Muchas veces, recordó, “nos cuesta escuchar este anuncio”, pero Cristo resucitado “es una realidad” y es necesario dar testimonio de esto”, como afirma Juan.

Después Francisco habló de la intercesión. Durante la Cena del Jueves Santo, afirmó, los Apóstoles estaban tristes. Jesús les dijo: ‘No se turbe vuestro corazón, tened fe. En la casa de mi Padre hay muchas moradas. Voy a prepararos un sitio’”.

“¿Qué quiere decir esto? ¿Cómo prepara un sitio Jesús? Con su oración por cada uno de nosotros. Jesús reza por nosotros y esta es la intercesión. Jesús trabaja en este momento con su oración por nosotros. Así como dijo a Pedro una vez: ‘Pedro, he rezado por ti’, antes de la Pasión. Así, ahora, Jesús es el intercesor entre el Padre y nosotros”.

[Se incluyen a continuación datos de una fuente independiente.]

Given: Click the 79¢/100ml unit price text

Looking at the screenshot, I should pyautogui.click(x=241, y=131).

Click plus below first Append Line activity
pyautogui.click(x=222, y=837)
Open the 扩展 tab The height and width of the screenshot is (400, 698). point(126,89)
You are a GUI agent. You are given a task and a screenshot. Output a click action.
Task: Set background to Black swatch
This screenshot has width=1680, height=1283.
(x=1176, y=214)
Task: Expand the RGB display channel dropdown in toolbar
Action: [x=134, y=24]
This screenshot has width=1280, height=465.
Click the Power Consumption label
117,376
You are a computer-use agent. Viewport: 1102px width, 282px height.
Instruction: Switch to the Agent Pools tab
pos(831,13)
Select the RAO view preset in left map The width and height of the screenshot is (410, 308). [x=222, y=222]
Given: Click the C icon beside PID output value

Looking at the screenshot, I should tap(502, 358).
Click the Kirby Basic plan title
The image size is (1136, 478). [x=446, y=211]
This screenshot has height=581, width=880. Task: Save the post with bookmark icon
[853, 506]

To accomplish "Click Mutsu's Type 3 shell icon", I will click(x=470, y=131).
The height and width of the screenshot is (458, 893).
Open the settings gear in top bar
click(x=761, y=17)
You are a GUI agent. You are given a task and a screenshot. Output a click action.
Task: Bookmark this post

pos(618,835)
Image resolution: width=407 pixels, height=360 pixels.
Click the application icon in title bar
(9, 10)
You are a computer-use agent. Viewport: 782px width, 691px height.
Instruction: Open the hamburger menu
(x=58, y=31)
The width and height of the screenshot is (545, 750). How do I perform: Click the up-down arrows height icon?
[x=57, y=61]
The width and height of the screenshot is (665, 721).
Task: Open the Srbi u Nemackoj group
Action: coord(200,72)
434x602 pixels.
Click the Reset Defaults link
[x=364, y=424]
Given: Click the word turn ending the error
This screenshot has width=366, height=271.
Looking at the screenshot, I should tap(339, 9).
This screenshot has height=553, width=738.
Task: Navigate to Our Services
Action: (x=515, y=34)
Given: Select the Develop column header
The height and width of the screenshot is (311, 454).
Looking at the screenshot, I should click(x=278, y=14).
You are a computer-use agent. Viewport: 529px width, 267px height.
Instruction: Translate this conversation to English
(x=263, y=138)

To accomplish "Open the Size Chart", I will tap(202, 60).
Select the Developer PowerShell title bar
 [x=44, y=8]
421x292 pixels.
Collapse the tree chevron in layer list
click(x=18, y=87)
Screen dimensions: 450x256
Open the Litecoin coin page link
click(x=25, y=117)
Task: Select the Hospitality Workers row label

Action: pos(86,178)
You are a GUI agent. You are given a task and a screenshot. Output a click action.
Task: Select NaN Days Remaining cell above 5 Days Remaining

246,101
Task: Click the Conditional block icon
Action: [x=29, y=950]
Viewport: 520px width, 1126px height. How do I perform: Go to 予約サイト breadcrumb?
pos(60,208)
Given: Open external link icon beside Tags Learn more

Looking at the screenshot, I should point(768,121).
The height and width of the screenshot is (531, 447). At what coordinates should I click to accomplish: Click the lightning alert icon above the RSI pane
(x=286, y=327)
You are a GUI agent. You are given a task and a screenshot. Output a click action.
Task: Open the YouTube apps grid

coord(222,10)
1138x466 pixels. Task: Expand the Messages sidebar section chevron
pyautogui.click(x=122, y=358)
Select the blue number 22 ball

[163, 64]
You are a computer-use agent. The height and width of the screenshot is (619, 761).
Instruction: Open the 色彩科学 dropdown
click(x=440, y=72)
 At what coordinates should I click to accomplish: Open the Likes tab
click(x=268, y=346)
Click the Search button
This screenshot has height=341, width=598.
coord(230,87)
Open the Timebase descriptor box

“Preguntémonos si Jesús es verdaderamente nuestra esperanza”, dijo.

¿Cómo reza Jesús?, preguntó Francisco. Yo, respondió “creo que Jesús le enseña sus llagas al Padre, porque las llagas se las llevó consigo después de la Resurrección. Le hace ver las llagas al Padre y nos nombra a cada uno de nosotros”.

Esta es la “oración de Jesús. En este momento, Jesús intercede por nosotros: es la intercesión”.

Finalmente, el Papa se detuvo en la tercera dimensión del cristiano: la esperanza. “El cristiano -dijo- es un hombre o una mujer de esperanza, que espera que el Señor vuelva”.

Toda la Iglesia, prosiguió, “está en la espera de la venida de Jesús: Jesús volverá. Y esta es la esperanza cristiana”.

“Podemos preguntarnos, cada uno de nosotros: ¿Cómo es el anuncio en mi vida? ¿Cómo es mi relación con Jesús que intercede por mí? ¿Me creo que reza por mí al Padre? Cada vez que lo llamo, Él está rezando por mí, intercede”.

“¿Creo verdaderamente que el Señor volverá? Nos hará bien preguntarnos esto sobre nuestra fe: ¿Creo en el anuncio? ¿Creo en la intercesión? ¿Soy un hombre o una mujer de esperanza?”.